### Task
Every line of the records below from the line with "can I help you" up to and including the line with "411x230 pixels." must be reproduced exactly, and no line outside that range.

### Data for this exercise
──────────

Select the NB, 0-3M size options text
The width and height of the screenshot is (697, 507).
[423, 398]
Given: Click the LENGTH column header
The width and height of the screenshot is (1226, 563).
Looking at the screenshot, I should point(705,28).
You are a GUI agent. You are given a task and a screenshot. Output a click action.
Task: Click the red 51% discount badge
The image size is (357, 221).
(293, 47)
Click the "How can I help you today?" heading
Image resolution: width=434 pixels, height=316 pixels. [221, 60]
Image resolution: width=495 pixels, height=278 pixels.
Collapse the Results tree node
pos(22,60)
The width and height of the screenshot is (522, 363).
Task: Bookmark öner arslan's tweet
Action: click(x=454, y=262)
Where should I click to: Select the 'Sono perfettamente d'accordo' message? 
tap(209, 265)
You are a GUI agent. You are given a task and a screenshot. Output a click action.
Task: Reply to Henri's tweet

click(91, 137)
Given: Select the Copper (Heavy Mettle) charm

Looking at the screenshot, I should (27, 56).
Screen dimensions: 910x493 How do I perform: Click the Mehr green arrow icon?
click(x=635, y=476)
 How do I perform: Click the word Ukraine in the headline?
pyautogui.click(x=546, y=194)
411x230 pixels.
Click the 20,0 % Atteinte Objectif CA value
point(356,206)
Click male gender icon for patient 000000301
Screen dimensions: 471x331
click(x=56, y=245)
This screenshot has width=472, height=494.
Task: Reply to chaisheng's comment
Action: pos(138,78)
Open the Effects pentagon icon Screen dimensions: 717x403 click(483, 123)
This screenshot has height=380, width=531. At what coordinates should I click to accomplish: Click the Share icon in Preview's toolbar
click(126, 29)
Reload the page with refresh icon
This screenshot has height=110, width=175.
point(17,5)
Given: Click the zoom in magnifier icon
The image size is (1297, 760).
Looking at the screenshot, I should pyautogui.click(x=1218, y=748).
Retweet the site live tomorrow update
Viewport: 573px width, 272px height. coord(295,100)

──────────

### The completed task
Click the "How can I help you today?" heading
Image resolution: width=434 pixels, height=316 pixels. [221, 60]
Image resolution: width=495 pixels, height=278 pixels.
Collapse the Results tree node
pos(22,60)
The width and height of the screenshot is (522, 363).
Task: Bookmark öner arslan's tweet
Action: click(x=454, y=262)
Where should I click to: Select the 'Sono perfettamente d'accordo' message? 
tap(209, 265)
You are a GUI agent. You are given a task and a screenshot. Output a click action.
Task: Reply to Henri's tweet

click(91, 137)
Given: Select the Copper (Heavy Mettle) charm

Looking at the screenshot, I should (27, 56).
Screen dimensions: 910x493 How do I perform: Click the Mehr green arrow icon?
click(x=635, y=476)
 How do I perform: Click the word Ukraine in the headline?
pyautogui.click(x=546, y=194)
411x230 pixels.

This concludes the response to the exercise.